US doctors kept the procedure under wraps when it took place on February 24th, but they announced late on Thursday that the woman was in a stable condition after the operation.

The transplanted uterus came from a deceased donor, the hospital in Cleveland, Ohio confirmed.

The surgery is the first of its kind in America and follows a similar groundbreaking transplant in Sweden. In September 2014, Malin Stenberg, 36, became the first person on the planet to give birth after receiving a new uterus, an event described as a breakthrough for infertile women.
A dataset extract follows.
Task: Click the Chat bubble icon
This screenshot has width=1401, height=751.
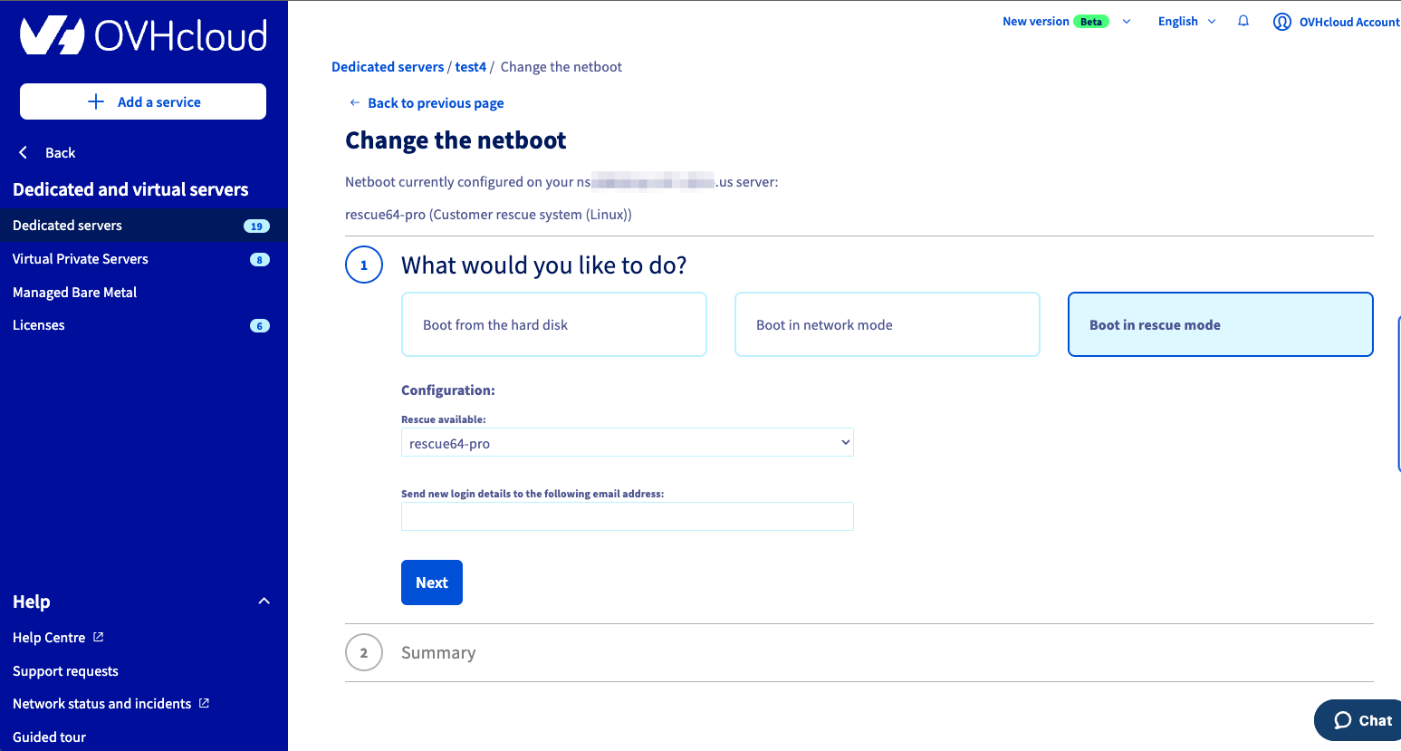Action: pos(1343,720)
She used a uterus donated by the 61-year-old best friend of her partner Claes Nilsson's mother.

More details about the surgery in the USA are expected during a press conference with the medical team to be scheduled next week.

Late last year, Cleveland Clinic began enlisting candidates for uterine transplants as part of a clinical trial that aimed to offer the procedure to 10 women.

Women potentially eligible to receive a uterine transplant include those who suffer from an irreversible condition known as Uterine Factor Infertility (UFI), which affects between three and five percent of women worldwide, the hospital said.

The first live birth via a transplanted uterus in Sweden was led by experts from the University of Gothenburg and followed ten years of intensive research and a number of failed efforts both in the Nordic country and in similar programmes in Saudi Arabia and Turkey.

Speaking a year after their baby, Vincent, was born, the parents of the young Swede told Nordic newspaper Dagens Industri that they remained overwhelmed that they had finally been able to have a child, after years of trying.

“How could anyone do this for us? A 'thank you' is not enough,” Nilsson said.